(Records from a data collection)
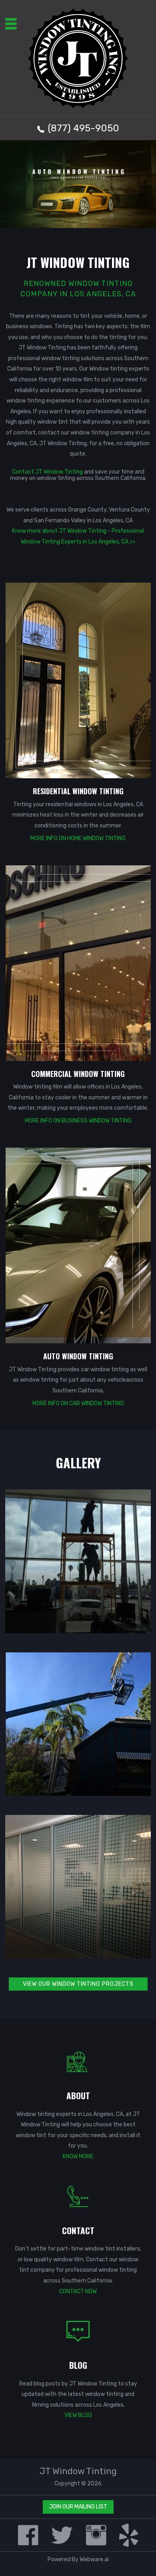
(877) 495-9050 (83, 128)
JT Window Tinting (78, 2471)
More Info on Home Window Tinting (78, 838)
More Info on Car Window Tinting (78, 1403)
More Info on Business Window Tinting (78, 1120)
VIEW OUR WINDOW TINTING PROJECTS (78, 1984)
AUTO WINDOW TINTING (78, 1356)
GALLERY (78, 1462)
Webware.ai (94, 2559)
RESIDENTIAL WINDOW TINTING (78, 791)
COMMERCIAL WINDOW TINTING (78, 1074)
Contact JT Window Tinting (47, 471)
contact (49, 432)
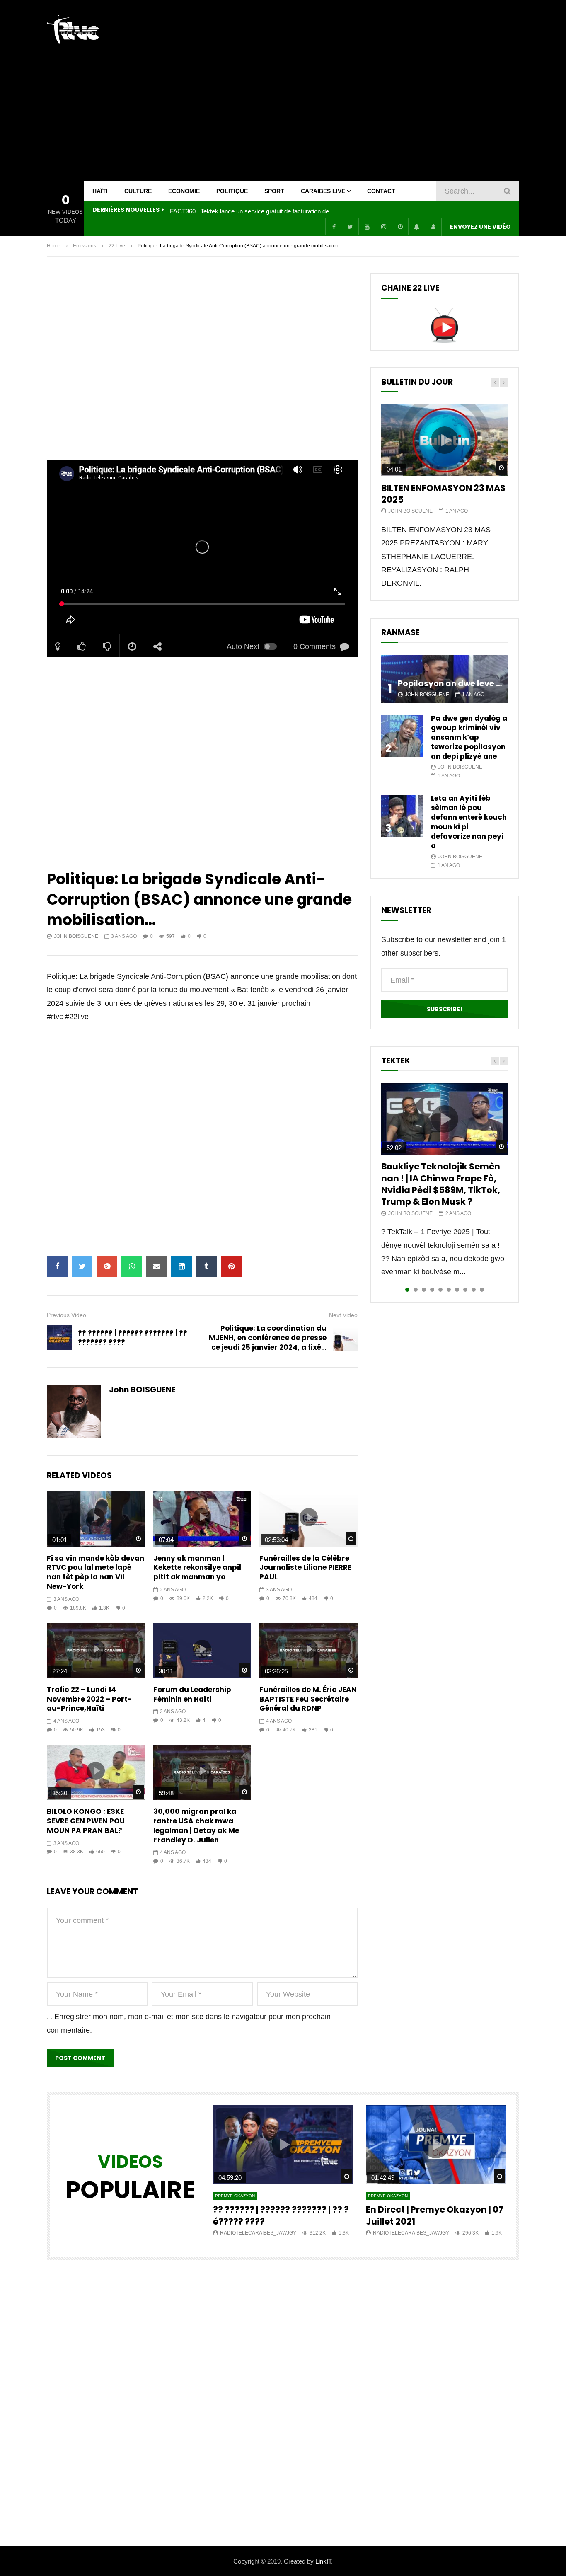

[EXERCISE] Return, from the data above, each line in which the string "More" appears.

[WRITTEN ANSWER]
More Info on Home Window Tinting (78, 838)
More Info on Car Window Tinting (78, 1403)
More Info on Business Window Tinting (78, 1120)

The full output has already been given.